Your objective :: Copy every line of the records below, requests included, but scale each coordinate in the answers by 0.95, rounding to whole numbers with halves going up. Leave every number in the requests as it is.

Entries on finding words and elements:
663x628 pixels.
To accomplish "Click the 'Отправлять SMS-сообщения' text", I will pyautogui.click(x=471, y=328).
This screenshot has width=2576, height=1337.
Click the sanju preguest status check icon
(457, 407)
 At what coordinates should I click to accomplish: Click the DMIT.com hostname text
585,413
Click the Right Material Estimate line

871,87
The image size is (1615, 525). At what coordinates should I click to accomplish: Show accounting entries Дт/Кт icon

The response ::
663x628 pixels.
To accomplish "Click the 'Отправлять SMS-сообщения' text", I will pyautogui.click(x=447, y=312).
This screenshot has width=2576, height=1337.
Click the sanju preguest status check icon
(434, 387)
 At what coordinates should I click to accomplish: Click the DMIT.com hostname text
556,392
Click the Right Material Estimate line

827,83
The image size is (1615, 525). At what coordinates should I click to accomplish: Show accounting entries Дт/Кт icon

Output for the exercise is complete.